**About this task**
The answer is the full set of records, given again exactly and without images.
---
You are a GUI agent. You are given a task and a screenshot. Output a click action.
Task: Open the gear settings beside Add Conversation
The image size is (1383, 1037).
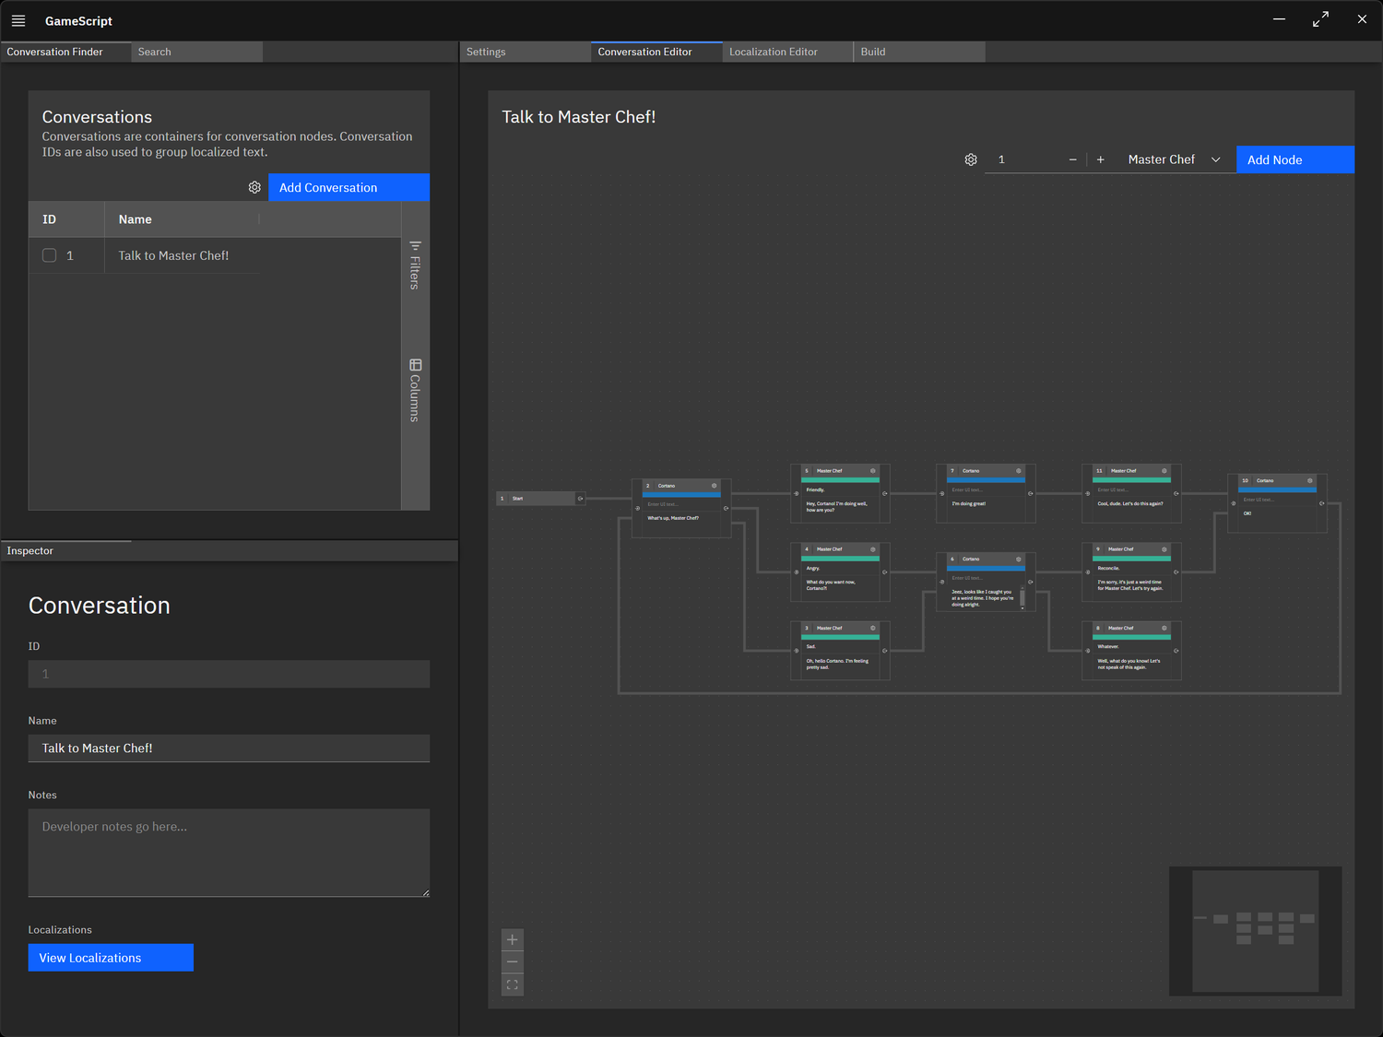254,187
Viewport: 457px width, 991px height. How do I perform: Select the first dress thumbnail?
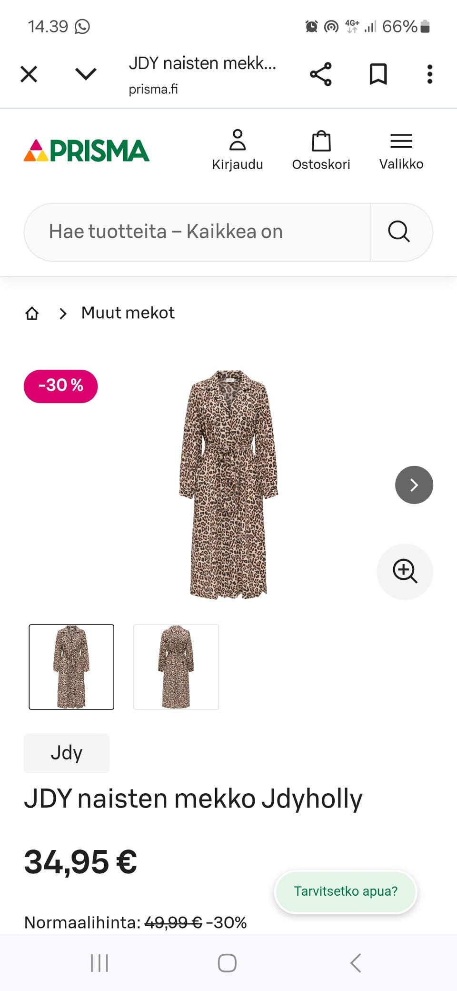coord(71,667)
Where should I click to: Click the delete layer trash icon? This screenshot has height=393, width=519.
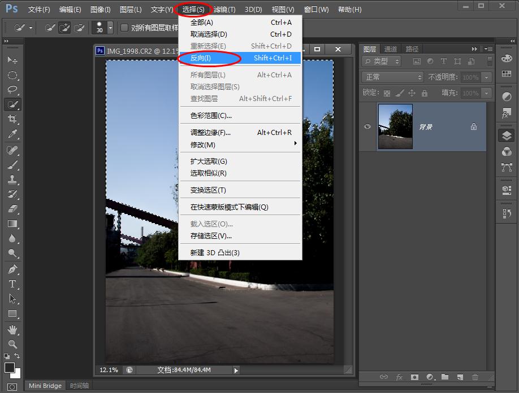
---
**Result for this task**
You are a GUI agent. You are given a task and a screenshot. Output a click action.
Task: Open the gear settings beside Add Conversation
The image size is (1383, 1037).
254,187
Viewport: 457px width, 991px height. How do I perform: Select the first dress thumbnail?
coord(71,667)
Where should I click to: Click the delete layer trash icon? This screenshot has height=393, width=519.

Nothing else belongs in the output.